= 1961–62 Austrian Hockey League season =

Austrian ice hockey season

The 1961–62 Austrian Hockey League season was the 32nd season of the Austrian Hockey League, the top level of ice hockey in Austria.
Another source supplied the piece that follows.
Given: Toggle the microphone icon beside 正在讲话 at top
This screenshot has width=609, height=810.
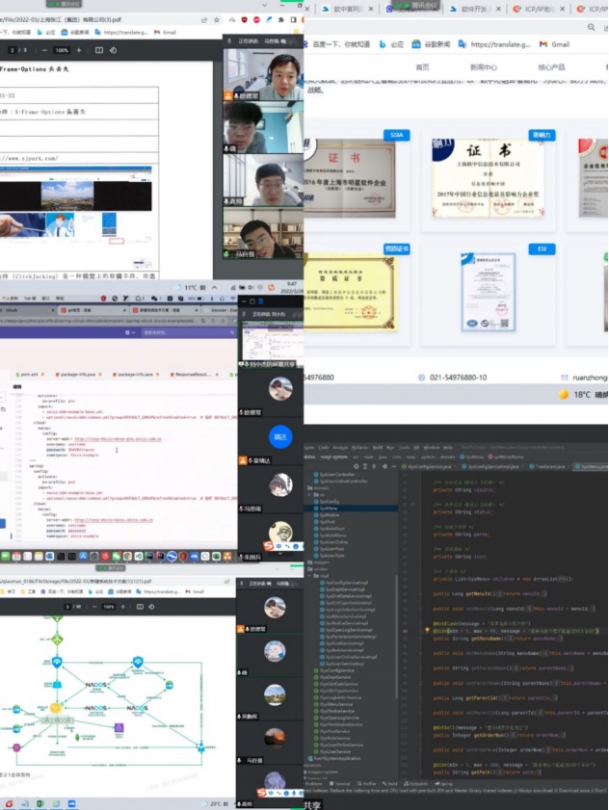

Seven teams participated in the league, and Wiener EV won the championship.

==Regular season==

|  | Team | GP | W | L | T | GF | GA | Pts |
|---|---|---|---|---|---|---|---|---|
| 1. | Wiener EV | 12 | 12 | 0 | 0 | 99 | 17 | 24 |
| 2. | Innsbrucker EV | 10 | 7 | 3 | 0 | 83 | 21 | 14* |
| 3. | EC KAC | 11 | 7 | 4 | 0 | 69 | 28 | 14* |
| 4. | EC Kitzbühel | 11 | 6 | 5 | 0 | 53 | 40 | 12* |
| 5. | EK Zell am See | 10 | 3 | 7 | 0 | 30 | 108 | 6 |
| 6. | EC VSV | 10 | 2 | 8 | 0 | 34 | 75 | 2* |
| 7. | SV Leoben | 8 | 0 | 8 | 0 | 10 | 89 | 0** |

(* One game not held, ** Four games not held.)